The repeated measures ANOVA is used for analyzing data where same subjects are measured more than once on the same outcome variable under different time points or conditions. This test is also referred to as a within-subjects ANOVA (or ANOVA with repeated measures).
Repeated measures ANOVA is the equivalent of the one-way ANOVA, but for related, not independent groups, and is the extension of the dependent t-test.
In repeated measures ANOVA, the independent variable (also referred as the within-subject factor) has categories (called levels or groups). We can analyse data using a repeated measures ANOVA for two types of study design:
investigating changes in mean scores over three or more time points (e.g., pre-, midway and post-intervention)
investigating differences in mean scores under three or more different conditions
5.1.1 Within- and between-subject variables
For one withing-subject factor, we can consider the example where time is used to evaluate whether there is any difference in social media reliance across the several times of data.
We can also consider adding age cohort as a between-subject factor in order to test effect of age cohort on social media reliance, as well as the interaction effect between time and age cohort.
5.1.2 One-way and two-way repeated measurements analyis
An ANOVA with repeated measures is used to compare three or more group means where the participants are the same in each group.
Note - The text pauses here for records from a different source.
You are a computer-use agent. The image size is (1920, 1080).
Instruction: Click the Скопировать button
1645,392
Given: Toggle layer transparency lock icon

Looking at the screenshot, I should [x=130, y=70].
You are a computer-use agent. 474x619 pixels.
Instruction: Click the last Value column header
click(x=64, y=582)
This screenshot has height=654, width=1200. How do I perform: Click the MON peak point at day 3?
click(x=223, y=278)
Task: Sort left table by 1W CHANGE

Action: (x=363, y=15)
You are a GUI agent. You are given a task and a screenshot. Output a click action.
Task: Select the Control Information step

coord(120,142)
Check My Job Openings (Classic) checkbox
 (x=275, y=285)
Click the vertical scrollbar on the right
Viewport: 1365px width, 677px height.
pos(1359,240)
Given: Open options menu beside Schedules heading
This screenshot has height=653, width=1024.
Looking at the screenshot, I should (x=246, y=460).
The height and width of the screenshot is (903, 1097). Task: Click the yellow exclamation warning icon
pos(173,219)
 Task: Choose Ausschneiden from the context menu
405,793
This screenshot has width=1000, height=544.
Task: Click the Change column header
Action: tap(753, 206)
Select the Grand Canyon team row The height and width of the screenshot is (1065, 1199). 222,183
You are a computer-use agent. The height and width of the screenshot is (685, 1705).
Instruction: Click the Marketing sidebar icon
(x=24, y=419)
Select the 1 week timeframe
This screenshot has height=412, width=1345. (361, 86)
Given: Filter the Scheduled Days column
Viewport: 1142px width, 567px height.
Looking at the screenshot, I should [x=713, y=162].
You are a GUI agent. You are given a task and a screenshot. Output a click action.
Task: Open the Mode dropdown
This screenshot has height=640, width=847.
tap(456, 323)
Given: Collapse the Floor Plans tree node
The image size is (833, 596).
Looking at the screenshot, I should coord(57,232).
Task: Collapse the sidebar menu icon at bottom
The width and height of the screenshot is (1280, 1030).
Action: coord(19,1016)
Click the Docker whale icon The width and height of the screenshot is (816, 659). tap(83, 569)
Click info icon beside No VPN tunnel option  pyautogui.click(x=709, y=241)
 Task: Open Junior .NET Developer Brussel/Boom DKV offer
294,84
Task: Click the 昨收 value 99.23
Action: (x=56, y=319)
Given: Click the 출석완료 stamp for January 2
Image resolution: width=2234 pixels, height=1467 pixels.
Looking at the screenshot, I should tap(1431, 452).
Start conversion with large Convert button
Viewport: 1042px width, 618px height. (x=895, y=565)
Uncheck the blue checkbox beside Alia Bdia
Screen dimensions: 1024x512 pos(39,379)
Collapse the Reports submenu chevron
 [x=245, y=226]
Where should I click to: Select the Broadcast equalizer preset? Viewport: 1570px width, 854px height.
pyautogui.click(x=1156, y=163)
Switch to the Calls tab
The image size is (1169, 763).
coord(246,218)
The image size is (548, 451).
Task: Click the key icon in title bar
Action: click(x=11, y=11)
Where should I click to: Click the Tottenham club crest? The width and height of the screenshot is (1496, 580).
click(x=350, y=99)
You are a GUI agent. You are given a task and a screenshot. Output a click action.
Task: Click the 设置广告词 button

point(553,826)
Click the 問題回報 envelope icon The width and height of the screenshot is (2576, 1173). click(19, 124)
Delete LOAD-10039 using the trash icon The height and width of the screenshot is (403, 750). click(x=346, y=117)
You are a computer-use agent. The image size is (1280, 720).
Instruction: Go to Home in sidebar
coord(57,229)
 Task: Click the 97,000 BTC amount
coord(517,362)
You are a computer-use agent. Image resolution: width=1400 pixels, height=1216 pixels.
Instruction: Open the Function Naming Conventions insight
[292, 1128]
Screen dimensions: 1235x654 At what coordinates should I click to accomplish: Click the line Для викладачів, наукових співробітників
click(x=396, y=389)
This usually occurs in situations when participants are measured multiple times to see changes to an intervention or when participants are subjected to more than one condition/trial and the response to each of these conditions wants to be compared.
One-way repeated measures ANOVA is an extension of the paired-samples t-test for comparing the means of three or more levels of a within-subjects variable.
Two-way repeated measures ANOVA is used to evaluate simultaneously the effect of two within-subject factors on a continuous outcome variable.
5.2 Assumptions
The repeated measures ANOVA makes the following assumptions:
No significant outliers
Normality of the dependent variable (at each time point)
We can use histograms and normality tests
Variance of the differences between groups should be equal (sphericity assumption)
We can use Mauchly’s test of Sphericity (if p>0.05, sphericity can be assumed).
Note that, if the above assumptions are not met there are a non-parametric alternative (Friedman test) to the one-way repeated measures ANOVA. However, there are no non-parametric alternatives to the two-way (and the three-way) repeated measures ANOVA. Thus, in the situation where the assumptions are not met, you could consider running the two-way repeated measures ANOVA on the transformed and non-transformed data to see if there are any meaningful differences.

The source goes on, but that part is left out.